Set down again exactly the lines of the listing below that fall between the line holding "profimoebelpacker@gmail.com (291, 4)" and the line holding "Sell Your Items - Free to List (158, 1275)", inclusive.

_ _ _ _ _

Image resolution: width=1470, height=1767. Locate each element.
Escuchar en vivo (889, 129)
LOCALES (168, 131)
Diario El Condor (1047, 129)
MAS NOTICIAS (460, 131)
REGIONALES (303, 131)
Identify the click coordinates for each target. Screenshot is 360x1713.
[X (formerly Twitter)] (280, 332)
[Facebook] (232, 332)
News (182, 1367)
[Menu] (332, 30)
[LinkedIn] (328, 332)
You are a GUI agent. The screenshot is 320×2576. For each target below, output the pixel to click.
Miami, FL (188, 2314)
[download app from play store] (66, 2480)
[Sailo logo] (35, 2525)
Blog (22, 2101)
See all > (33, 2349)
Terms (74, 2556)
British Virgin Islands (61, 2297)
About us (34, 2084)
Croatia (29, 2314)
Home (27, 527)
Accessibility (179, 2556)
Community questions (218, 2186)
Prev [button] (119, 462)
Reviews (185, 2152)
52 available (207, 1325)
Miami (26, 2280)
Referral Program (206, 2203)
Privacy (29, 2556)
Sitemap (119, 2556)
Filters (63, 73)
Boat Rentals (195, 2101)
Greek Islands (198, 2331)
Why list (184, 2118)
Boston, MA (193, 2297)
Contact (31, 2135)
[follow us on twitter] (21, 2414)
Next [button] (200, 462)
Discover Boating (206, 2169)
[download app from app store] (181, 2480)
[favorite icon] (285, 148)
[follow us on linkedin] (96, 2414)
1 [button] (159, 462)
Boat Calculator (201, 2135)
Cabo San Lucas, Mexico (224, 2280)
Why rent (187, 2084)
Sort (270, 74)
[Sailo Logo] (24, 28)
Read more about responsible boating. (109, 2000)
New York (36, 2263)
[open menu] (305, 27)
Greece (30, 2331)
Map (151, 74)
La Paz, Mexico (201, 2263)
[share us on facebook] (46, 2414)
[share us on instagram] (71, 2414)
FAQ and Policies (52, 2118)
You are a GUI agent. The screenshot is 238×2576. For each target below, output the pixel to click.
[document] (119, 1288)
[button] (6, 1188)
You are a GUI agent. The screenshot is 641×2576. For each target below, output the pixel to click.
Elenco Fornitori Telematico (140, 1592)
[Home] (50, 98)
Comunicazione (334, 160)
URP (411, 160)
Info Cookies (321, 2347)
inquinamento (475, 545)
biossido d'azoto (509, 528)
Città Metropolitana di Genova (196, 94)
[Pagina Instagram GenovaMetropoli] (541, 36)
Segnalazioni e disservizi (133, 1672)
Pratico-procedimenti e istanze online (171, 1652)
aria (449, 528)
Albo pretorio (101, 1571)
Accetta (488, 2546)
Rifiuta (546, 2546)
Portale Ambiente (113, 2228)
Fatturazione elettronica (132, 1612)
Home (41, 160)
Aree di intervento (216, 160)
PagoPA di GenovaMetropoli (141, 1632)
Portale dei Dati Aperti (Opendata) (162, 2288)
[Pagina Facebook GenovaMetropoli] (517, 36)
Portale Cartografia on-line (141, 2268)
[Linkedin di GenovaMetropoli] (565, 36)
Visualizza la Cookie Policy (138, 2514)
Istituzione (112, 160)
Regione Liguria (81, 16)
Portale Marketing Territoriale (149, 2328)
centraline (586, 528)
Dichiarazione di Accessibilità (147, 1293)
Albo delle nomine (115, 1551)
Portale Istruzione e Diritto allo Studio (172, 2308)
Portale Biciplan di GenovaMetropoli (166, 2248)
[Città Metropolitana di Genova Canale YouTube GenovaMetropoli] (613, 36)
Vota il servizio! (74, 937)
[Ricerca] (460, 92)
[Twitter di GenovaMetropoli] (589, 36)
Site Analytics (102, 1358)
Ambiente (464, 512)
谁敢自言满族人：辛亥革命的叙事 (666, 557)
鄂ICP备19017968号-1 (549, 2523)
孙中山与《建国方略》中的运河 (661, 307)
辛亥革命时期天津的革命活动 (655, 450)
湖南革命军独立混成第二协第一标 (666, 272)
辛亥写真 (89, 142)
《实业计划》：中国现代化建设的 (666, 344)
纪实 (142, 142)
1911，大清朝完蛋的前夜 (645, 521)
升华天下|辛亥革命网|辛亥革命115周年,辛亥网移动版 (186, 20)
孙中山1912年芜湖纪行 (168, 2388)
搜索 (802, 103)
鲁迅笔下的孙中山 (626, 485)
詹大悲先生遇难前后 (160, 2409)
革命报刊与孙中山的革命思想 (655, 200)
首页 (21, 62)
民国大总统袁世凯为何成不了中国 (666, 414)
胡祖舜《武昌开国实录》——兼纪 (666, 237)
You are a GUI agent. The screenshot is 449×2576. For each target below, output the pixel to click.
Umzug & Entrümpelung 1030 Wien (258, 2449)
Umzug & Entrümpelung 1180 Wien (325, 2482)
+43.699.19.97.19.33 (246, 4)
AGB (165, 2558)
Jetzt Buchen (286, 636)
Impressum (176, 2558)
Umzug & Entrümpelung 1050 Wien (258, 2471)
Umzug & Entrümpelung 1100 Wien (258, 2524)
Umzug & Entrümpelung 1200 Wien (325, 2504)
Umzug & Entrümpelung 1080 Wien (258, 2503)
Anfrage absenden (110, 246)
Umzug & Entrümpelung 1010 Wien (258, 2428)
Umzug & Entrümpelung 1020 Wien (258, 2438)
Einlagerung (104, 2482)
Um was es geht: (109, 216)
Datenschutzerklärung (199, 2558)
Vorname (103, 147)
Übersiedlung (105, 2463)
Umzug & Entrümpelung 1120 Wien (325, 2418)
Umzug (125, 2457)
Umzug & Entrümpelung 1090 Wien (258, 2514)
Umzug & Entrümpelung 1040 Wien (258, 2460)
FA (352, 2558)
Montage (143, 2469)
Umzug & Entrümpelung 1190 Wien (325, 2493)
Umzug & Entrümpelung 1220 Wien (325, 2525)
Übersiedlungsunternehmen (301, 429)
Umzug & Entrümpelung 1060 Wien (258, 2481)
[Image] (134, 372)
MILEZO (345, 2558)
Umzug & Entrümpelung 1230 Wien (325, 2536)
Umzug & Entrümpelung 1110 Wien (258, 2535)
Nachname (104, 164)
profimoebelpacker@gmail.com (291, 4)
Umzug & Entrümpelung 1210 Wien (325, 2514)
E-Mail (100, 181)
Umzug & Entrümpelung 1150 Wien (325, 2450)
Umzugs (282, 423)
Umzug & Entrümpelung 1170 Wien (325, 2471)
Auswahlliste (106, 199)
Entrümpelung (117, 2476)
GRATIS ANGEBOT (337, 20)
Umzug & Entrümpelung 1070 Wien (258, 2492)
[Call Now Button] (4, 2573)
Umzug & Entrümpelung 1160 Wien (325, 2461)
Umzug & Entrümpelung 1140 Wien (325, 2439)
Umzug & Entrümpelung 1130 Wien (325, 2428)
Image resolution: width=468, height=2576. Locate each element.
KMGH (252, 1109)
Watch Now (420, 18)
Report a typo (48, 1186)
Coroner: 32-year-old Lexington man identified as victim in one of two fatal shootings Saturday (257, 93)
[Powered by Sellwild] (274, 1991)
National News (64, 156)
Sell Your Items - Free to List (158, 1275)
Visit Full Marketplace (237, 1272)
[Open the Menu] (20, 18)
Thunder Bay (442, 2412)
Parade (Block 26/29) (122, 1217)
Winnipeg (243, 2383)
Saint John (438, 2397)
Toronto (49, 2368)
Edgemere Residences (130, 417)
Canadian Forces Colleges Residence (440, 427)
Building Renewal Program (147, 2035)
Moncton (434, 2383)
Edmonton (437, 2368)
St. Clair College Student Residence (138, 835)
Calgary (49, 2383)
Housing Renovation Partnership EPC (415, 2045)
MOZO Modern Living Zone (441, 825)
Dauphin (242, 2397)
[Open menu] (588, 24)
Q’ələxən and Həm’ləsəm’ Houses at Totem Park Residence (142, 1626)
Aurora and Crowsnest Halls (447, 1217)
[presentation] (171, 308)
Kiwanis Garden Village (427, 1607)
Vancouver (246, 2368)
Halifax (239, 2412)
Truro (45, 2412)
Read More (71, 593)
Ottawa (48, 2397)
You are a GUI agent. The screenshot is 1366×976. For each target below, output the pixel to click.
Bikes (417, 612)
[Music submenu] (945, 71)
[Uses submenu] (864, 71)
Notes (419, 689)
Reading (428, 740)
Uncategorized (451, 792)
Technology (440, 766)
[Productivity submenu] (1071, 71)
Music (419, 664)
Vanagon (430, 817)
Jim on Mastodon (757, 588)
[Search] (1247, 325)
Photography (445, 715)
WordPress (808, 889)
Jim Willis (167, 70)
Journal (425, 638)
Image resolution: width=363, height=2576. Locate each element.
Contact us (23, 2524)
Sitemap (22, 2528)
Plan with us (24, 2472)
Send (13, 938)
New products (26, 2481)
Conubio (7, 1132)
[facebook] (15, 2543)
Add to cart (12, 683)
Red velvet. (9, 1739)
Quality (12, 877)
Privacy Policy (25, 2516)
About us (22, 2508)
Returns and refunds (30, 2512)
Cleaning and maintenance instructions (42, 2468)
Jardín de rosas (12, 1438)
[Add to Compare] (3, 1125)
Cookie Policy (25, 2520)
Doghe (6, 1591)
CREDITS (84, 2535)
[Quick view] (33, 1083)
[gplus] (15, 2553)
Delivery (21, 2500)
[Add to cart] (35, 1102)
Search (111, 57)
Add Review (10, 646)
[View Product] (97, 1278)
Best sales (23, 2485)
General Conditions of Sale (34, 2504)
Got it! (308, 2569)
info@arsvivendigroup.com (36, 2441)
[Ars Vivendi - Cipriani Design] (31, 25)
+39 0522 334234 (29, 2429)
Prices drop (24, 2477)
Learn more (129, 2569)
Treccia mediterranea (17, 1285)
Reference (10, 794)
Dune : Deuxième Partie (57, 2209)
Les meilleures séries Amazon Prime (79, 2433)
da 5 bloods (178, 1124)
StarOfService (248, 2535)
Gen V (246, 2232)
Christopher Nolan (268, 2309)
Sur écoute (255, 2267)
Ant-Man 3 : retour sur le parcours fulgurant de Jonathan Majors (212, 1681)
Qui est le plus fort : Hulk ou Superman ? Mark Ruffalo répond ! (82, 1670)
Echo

_ _ _ _ _

* [Solution to the problem]:
profimoebelpacker@gmail.com (291, 4)
Umzug & Entrümpelung 1210 Wien (325, 2514)
E-Mail (100, 181)
Umzug & Entrümpelung 1150 Wien (325, 2450)
Umzugs (282, 423)
Umzug & Entrümpelung 1170 Wien (325, 2471)
Auswahlliste (106, 199)
Entrümpelung (117, 2476)
GRATIS ANGEBOT (337, 20)
Umzug & Entrümpelung 1070 Wien (258, 2492)
[Call Now Button] (4, 2573)
Umzug & Entrümpelung 1160 Wien (325, 2461)
Umzug & Entrümpelung 1140 Wien (325, 2439)
Umzug & Entrümpelung 1130 Wien (325, 2428)
Image resolution: width=468, height=2576. Locate each element.
KMGH (252, 1109)
Watch Now (420, 18)
Report a typo (48, 1186)
Coroner: 32-year-old Lexington man identified as victim in one of two fatal shootings Saturday (257, 93)
[Powered by Sellwild] (274, 1991)
National News (64, 156)
Sell Your Items - Free to List (158, 1275)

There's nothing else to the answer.